Human beings have always boasted an unbelievable assortment of abilities, and yet the greatest ability they have ever possessed is that tendency to grow on a consistent basis. This, in particular, has allowed us to hit upon some huge milestones, with technology proving to be a significant member of the stated group. The reason why technology gets to enjoy such a high stature is largely centered upon its unique skill-set, which introduced us to all those possibilities that we couldn’t have imagined otherwise. Mind you, though, the whole runner was also, at the same time, inspired by how we applied the stated skills in a real-world setting. In fact, the latter component went on to have a huge say in conceiving a spectrum-wide presence for the creation, including a very well-planned appearance on our healthcare block. Technology’s link-up with healthcare was so perfect in every possible sense because it came right during sector’s fight against its own obsolete structure. Fortunately, this reality was successfully overhauled under the new regime, but even after going that far, the medtech concept will continue to produce all the right goods. The same has turned more and more apparent over the recent past, and a new FDA approval should only keep that trend alive.
The Food and Drug Administration has officially approved a Bluebird Bio’s gene therapy for cerebral adrenoleukodystrophy (CALD), making it the first ever approved therapy for the condition. Talk about CALD, it’s a type of neurodegenerative disorder that causes progressive and irreversible functional decline, and usually leads to death within five years. The disease is caused by genetic mutations that lead to the accumulation of very long-chain fatty acids in the brain, therefore eventually triggering degradation of myelin, the protective covering for nerve cells. This, in turn, goes on to create various other problems such as losing the ability to walk, communicate, see, and control muscle movements, among other complications.

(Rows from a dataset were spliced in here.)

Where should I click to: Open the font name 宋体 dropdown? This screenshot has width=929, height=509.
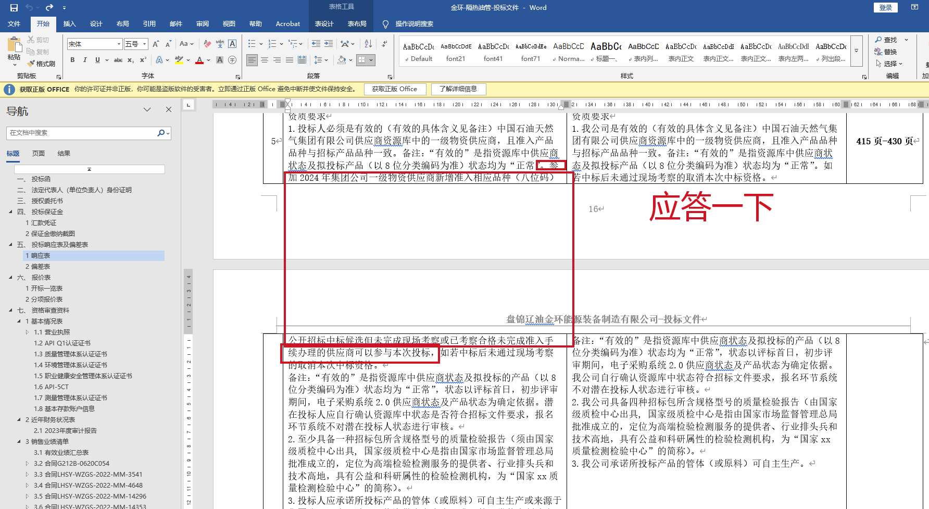119,44
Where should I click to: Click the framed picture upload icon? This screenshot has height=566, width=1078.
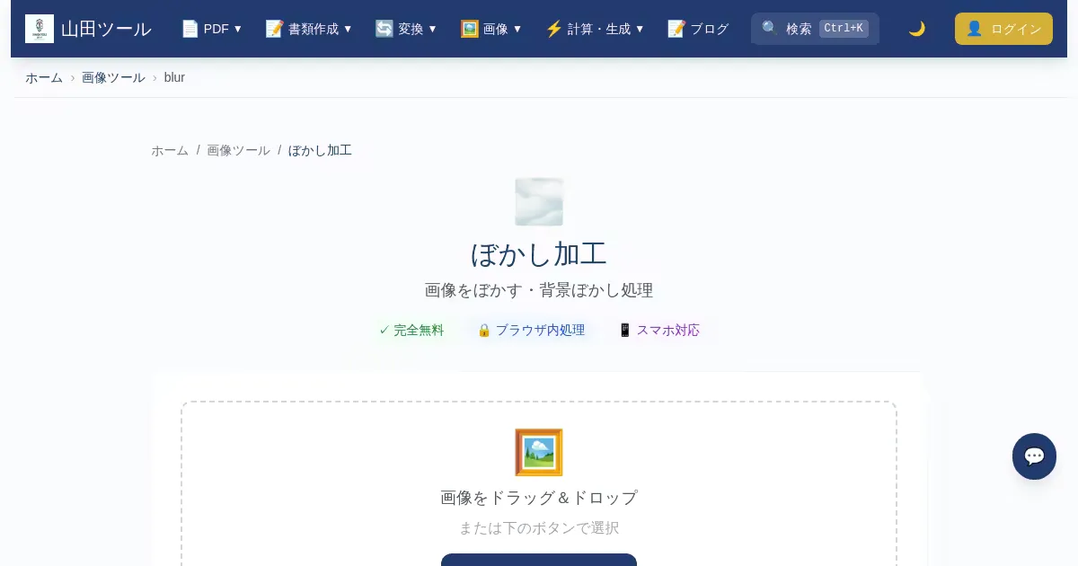pos(539,452)
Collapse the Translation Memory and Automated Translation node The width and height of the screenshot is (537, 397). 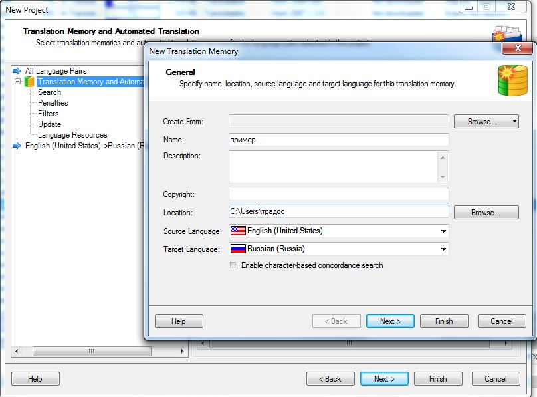pos(18,82)
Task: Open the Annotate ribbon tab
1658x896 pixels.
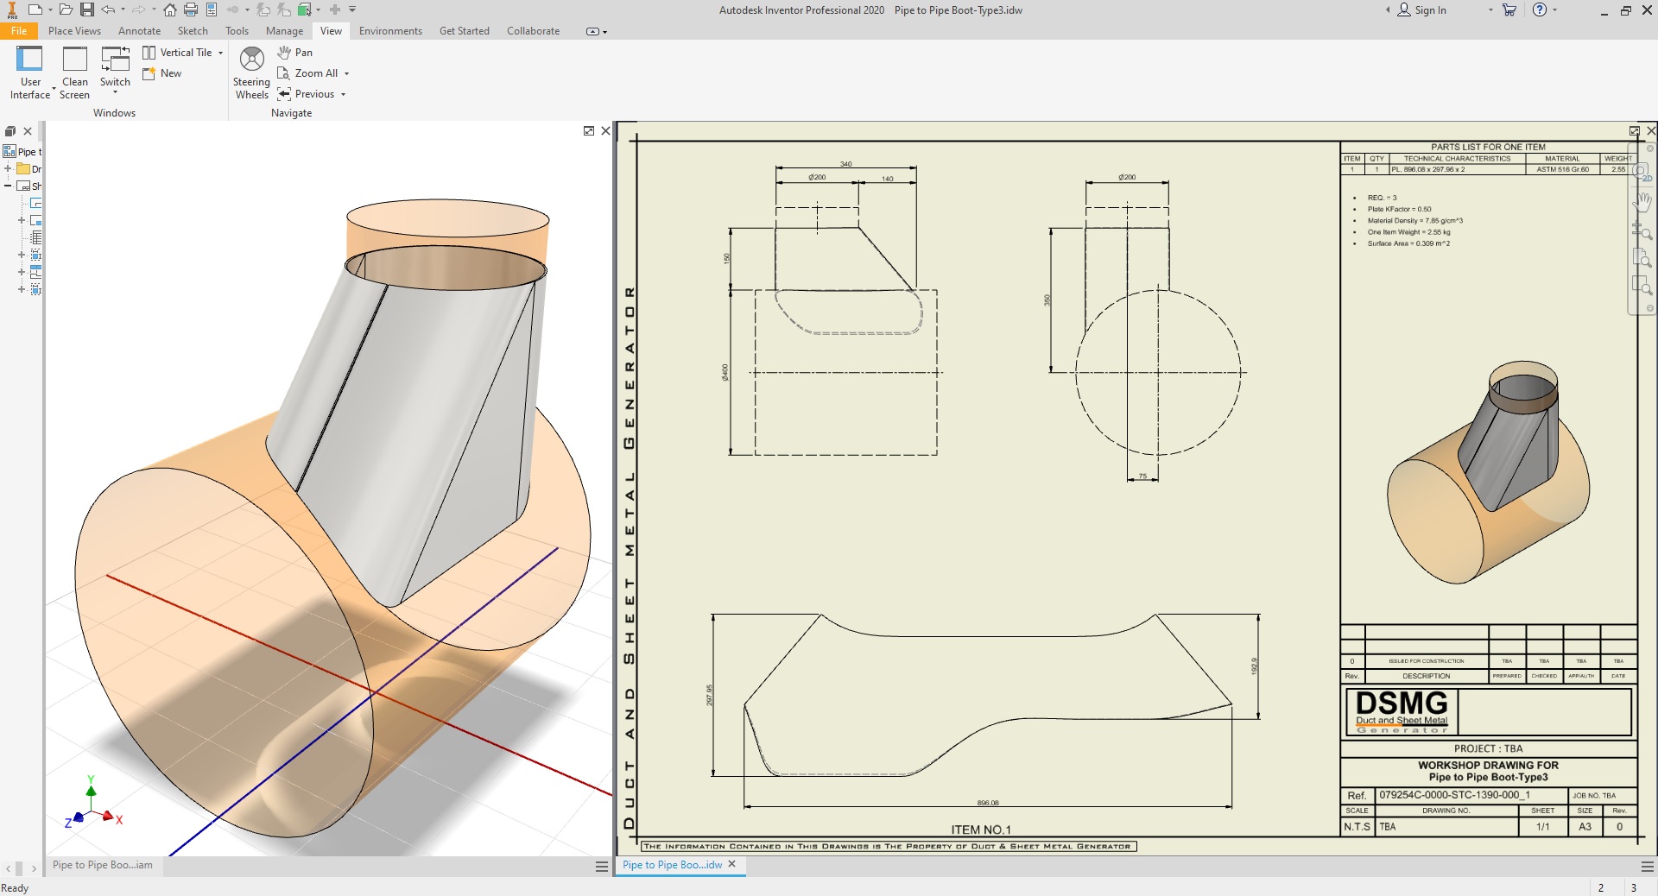Action: pos(139,31)
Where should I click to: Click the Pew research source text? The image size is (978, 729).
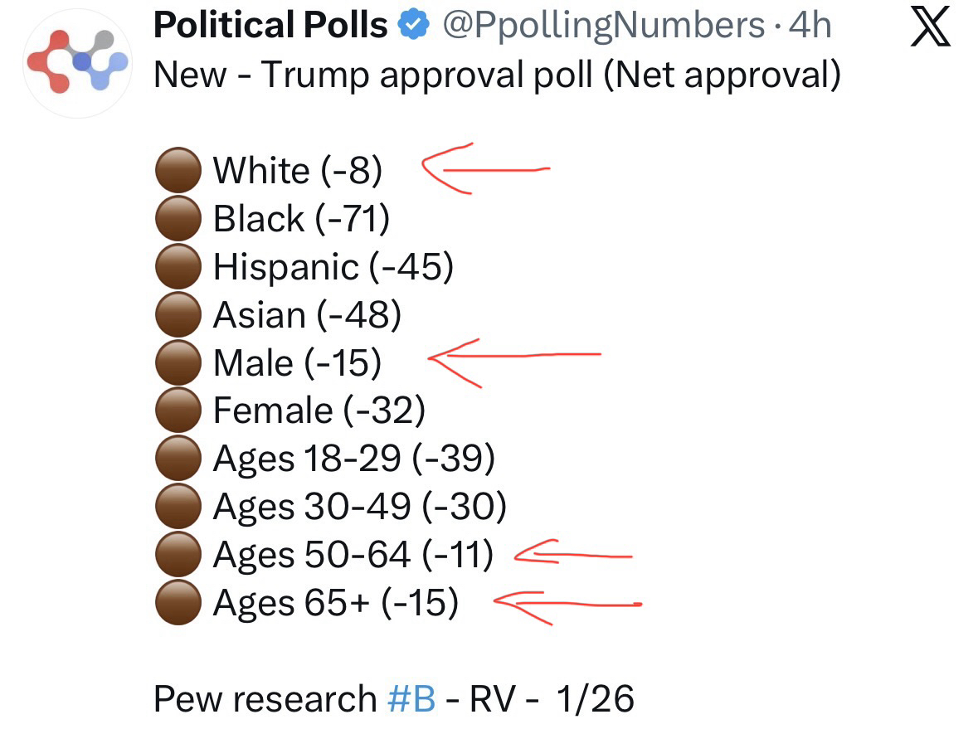pyautogui.click(x=265, y=699)
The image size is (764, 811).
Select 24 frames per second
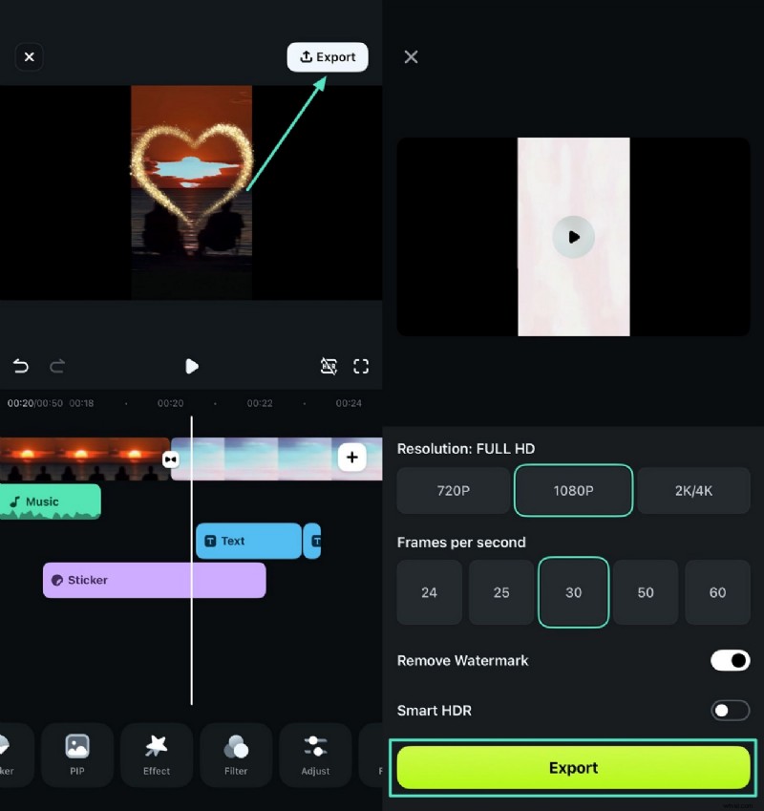(429, 592)
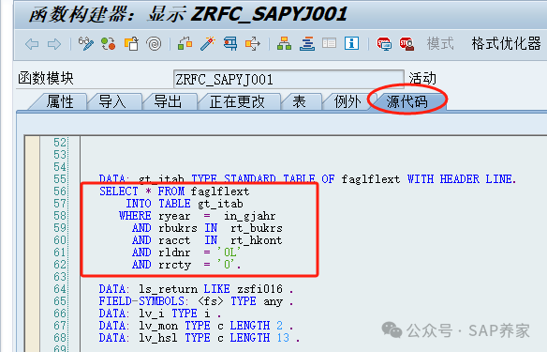Click the back arrow toolbar icon
This screenshot has width=547, height=352.
32,44
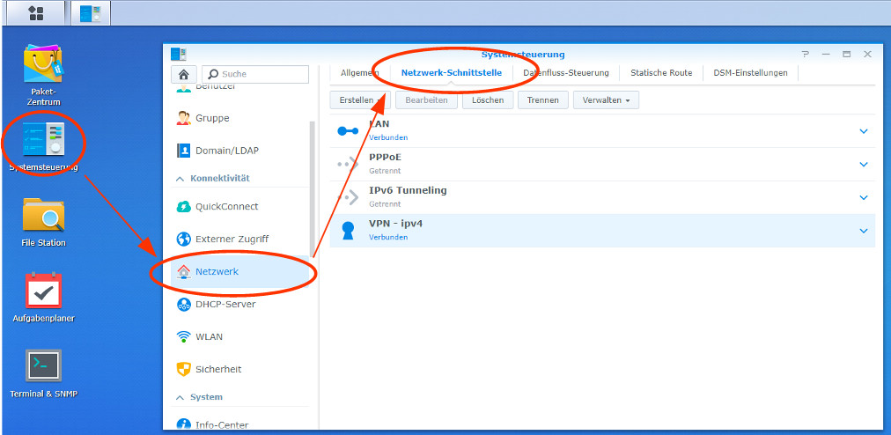Open the main menu grid icon
The height and width of the screenshot is (435, 891).
point(36,13)
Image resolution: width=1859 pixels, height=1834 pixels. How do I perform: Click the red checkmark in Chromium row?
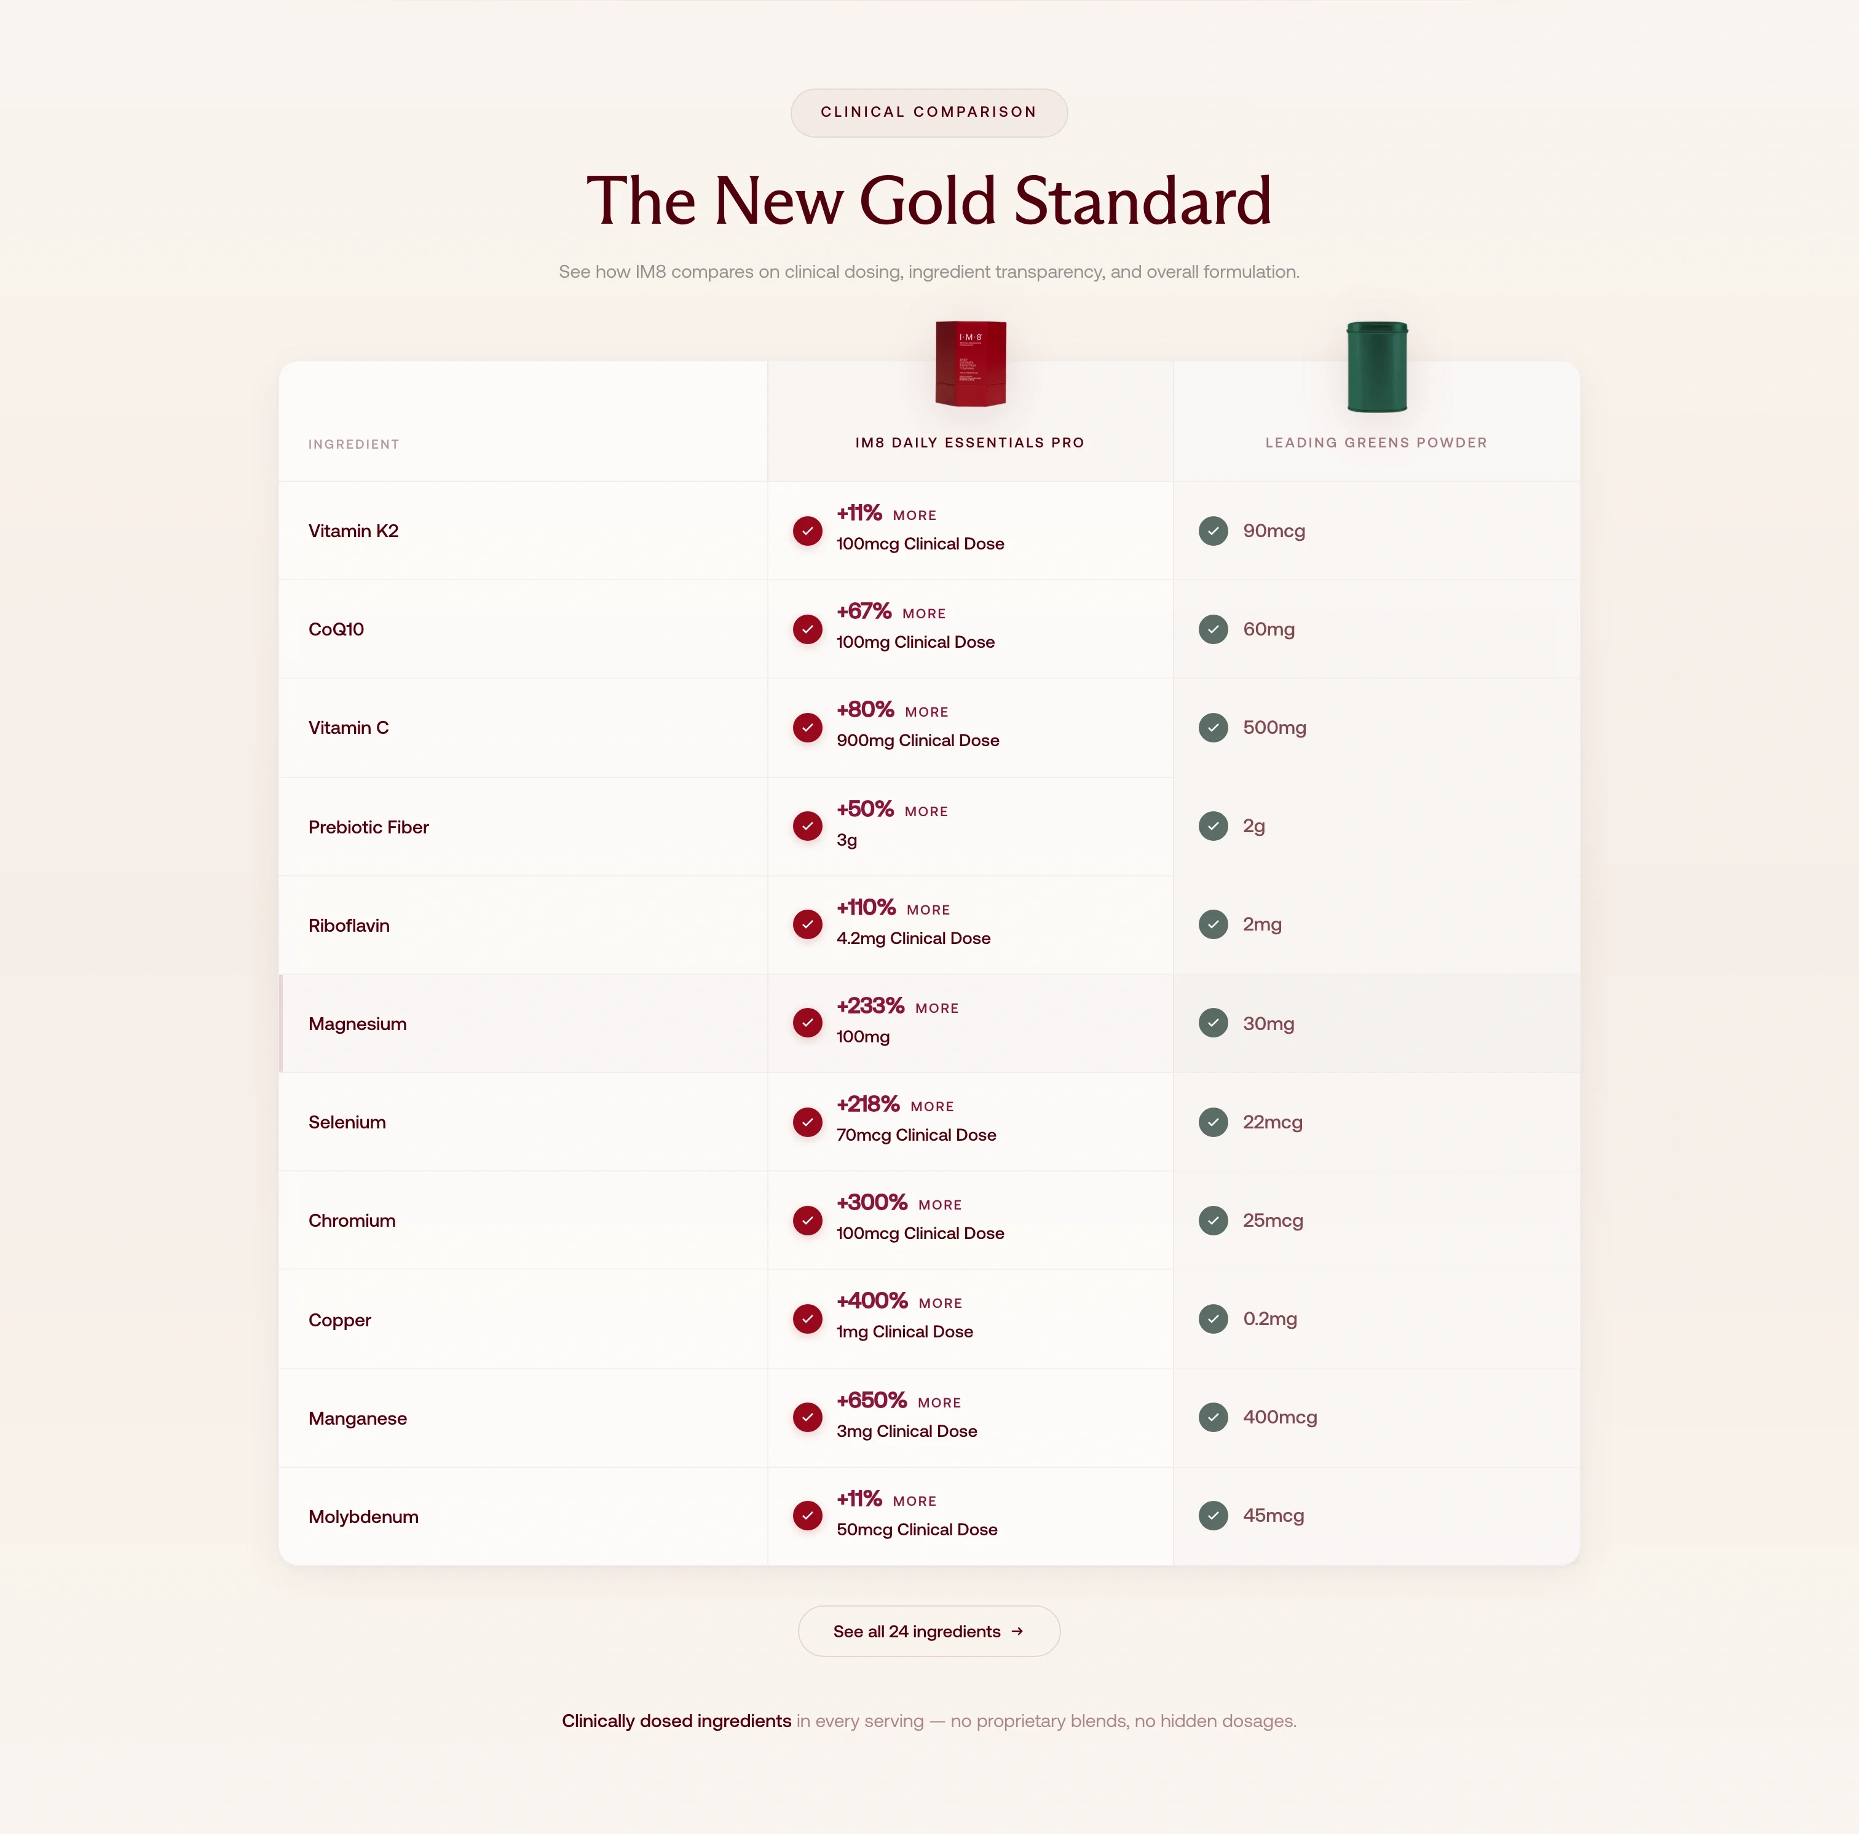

As for how Bluebird’s gene therapy, Skysona solves the problem, it uses patient’s own hematopoietic stem cells to engineer them in a lab. Here, a lentiviral vector is brought in to insert a functional copy of a key gene into the patient’s stem cells. After that, it’s a standard procedure, as the edited cells are infused back into the patient. The idea is, of course, to create a cell structure that produces enough protein for breaking down the very long chain fatty acids.
The company has already put the drug through a Phase 2/3 study and a Phase 3 trial, where they tested it on over 67 patients with early and active CALD. Notably, while the tests did show a positive trend, it also revealed some of the therapy’s shortcomings. For instance, Bluebird reported that three boys treated with Skysona developed myelodysplastic syndrome, an iteration of the bone marrow cancer. This will get FDA to put the therapy under a clinical hold in 2021. However, following some additional evaluation, the agency will lift the hold, allowing Skysona to finally hit the market.
“Children with CALD and their families have been at the heart of bluebird’s mission since the company was founded more than a decade ago,” said Andrew Obenshain, CEO of Bluebird Bio. “For the ALD community, this long-awaited approval represents significant hope and offers families a new option where, for many, there had been none. We are grateful to every individual who was involved in the development of Skysona and are committed to working with providers and payers to make this important treatment option available to patients and their families.”
As the first ever therapy to CALD, Skysona carries a sizeable price tag of $3 million.